[What the task requires]: Echo the following lines back word for word, keeping every character unchanged.

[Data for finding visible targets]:
_ _ _ _
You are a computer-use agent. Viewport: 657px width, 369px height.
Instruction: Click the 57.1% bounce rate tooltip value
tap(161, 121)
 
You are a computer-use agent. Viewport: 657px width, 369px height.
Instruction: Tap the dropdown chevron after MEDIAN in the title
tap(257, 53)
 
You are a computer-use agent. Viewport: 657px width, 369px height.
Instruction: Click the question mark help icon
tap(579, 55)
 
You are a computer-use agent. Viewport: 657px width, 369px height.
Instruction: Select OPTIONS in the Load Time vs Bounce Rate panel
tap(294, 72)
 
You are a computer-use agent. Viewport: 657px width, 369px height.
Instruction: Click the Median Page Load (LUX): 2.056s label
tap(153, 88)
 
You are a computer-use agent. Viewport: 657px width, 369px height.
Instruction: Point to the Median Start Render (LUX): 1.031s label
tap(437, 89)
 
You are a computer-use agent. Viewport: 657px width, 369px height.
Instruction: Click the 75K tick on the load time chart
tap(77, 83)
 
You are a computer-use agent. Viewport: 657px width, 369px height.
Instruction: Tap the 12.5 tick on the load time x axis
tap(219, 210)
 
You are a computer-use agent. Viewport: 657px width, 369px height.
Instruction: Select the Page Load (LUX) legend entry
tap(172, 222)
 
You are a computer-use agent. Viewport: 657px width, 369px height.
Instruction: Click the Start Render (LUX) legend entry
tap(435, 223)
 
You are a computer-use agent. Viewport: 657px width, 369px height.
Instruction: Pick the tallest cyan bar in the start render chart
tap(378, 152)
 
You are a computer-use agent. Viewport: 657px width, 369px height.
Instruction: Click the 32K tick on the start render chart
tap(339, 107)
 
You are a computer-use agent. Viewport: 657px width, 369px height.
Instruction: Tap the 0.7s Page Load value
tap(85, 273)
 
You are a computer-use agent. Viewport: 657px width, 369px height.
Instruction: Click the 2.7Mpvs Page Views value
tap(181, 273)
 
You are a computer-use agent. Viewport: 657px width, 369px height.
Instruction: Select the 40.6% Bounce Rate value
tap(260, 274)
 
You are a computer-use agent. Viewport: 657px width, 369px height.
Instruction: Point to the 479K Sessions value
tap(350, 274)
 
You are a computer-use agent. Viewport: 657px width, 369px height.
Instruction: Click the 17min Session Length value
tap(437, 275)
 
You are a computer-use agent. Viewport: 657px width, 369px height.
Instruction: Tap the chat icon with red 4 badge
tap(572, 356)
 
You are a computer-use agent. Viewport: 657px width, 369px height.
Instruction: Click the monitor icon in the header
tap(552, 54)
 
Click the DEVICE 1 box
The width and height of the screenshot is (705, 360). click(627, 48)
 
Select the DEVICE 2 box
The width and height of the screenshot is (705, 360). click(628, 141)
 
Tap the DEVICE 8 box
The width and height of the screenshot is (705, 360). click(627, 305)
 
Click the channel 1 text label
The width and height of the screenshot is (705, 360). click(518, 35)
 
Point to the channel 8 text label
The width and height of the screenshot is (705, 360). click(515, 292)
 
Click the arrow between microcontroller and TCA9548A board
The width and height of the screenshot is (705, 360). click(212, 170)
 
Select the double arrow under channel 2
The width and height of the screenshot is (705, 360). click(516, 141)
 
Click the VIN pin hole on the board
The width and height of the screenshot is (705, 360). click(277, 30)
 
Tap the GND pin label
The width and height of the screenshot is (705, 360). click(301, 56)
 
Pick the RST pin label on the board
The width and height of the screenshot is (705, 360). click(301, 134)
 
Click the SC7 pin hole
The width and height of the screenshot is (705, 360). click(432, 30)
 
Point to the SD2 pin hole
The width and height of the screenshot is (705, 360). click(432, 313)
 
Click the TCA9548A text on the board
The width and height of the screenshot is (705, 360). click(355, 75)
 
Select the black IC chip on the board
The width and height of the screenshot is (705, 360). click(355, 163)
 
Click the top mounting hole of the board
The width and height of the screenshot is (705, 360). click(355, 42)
_ _ _ _
[Complete response]:
You are a computer-use agent. Viewport: 657px width, 369px height.
Instruction: Click the 57.1% bounce rate tooltip value
tap(161, 121)
 
You are a computer-use agent. Viewport: 657px width, 369px height.
Instruction: Tap the dropdown chevron after MEDIAN in the title
tap(257, 53)
 
You are a computer-use agent. Viewport: 657px width, 369px height.
Instruction: Click the question mark help icon
tap(579, 55)
 
You are a computer-use agent. Viewport: 657px width, 369px height.
Instruction: Select OPTIONS in the Load Time vs Bounce Rate panel
tap(294, 72)
 
You are a computer-use agent. Viewport: 657px width, 369px height.
Instruction: Click the Median Page Load (LUX): 2.056s label
tap(153, 88)
 
You are a computer-use agent. Viewport: 657px width, 369px height.
Instruction: Point to the Median Start Render (LUX): 1.031s label
tap(437, 89)
 
You are a computer-use agent. Viewport: 657px width, 369px height.
Instruction: Click the 75K tick on the load time chart
tap(77, 83)
 
You are a computer-use agent. Viewport: 657px width, 369px height.
Instruction: Tap the 12.5 tick on the load time x axis
tap(219, 210)
 
You are a computer-use agent. Viewport: 657px width, 369px height.
Instruction: Select the Page Load (LUX) legend entry
tap(172, 222)
 
You are a computer-use agent. Viewport: 657px width, 369px height.
Instruction: Click the Start Render (LUX) legend entry
tap(435, 223)
 
You are a computer-use agent. Viewport: 657px width, 369px height.
Instruction: Pick the tallest cyan bar in the start render chart
tap(378, 152)
 
You are a computer-use agent. Viewport: 657px width, 369px height.
Instruction: Click the 32K tick on the start render chart
tap(339, 107)
 
You are a computer-use agent. Viewport: 657px width, 369px height.
Instruction: Tap the 0.7s Page Load value
tap(85, 273)
 
You are a computer-use agent. Viewport: 657px width, 369px height.
Instruction: Click the 2.7Mpvs Page Views value
tap(181, 273)
 
You are a computer-use agent. Viewport: 657px width, 369px height.
Instruction: Select the 40.6% Bounce Rate value
tap(260, 274)
 
You are a computer-use agent. Viewport: 657px width, 369px height.
Instruction: Point to the 479K Sessions value
tap(350, 274)
 
You are a computer-use agent. Viewport: 657px width, 369px height.
Instruction: Click the 17min Session Length value
tap(437, 275)
 
You are a computer-use agent. Viewport: 657px width, 369px height.
Instruction: Tap the chat icon with red 4 badge
tap(572, 356)
 
You are a computer-use agent. Viewport: 657px width, 369px height.
Instruction: Click the monitor icon in the header
tap(552, 54)
 
Click the DEVICE 1 box
The width and height of the screenshot is (705, 360). click(627, 48)
 
Select the DEVICE 2 box
The width and height of the screenshot is (705, 360). click(628, 141)
 
Tap the DEVICE 8 box
The width and height of the screenshot is (705, 360). click(627, 305)
 
Click the channel 1 text label
The width and height of the screenshot is (705, 360). click(518, 35)
 
Point to the channel 8 text label
The width and height of the screenshot is (705, 360). click(515, 292)
 
Click the arrow between microcontroller and TCA9548A board
The width and height of the screenshot is (705, 360). click(212, 170)
 
Select the double arrow under channel 2
The width and height of the screenshot is (705, 360). click(516, 141)
 
Click the VIN pin hole on the board
The width and height of the screenshot is (705, 360). click(277, 30)
 
Tap the GND pin label
The width and height of the screenshot is (705, 360). click(301, 56)
 
Pick the RST pin label on the board
The width and height of the screenshot is (705, 360). click(301, 134)
 
Click the SC7 pin hole
The width and height of the screenshot is (705, 360). click(432, 30)
 
Point to the SD2 pin hole
The width and height of the screenshot is (705, 360). click(432, 313)
 
Click the TCA9548A text on the board
The width and height of the screenshot is (705, 360). click(355, 75)
 
Select the black IC chip on the board
The width and height of the screenshot is (705, 360). click(355, 163)
 
Click the top mounting hole of the board
The width and height of the screenshot is (705, 360). click(355, 42)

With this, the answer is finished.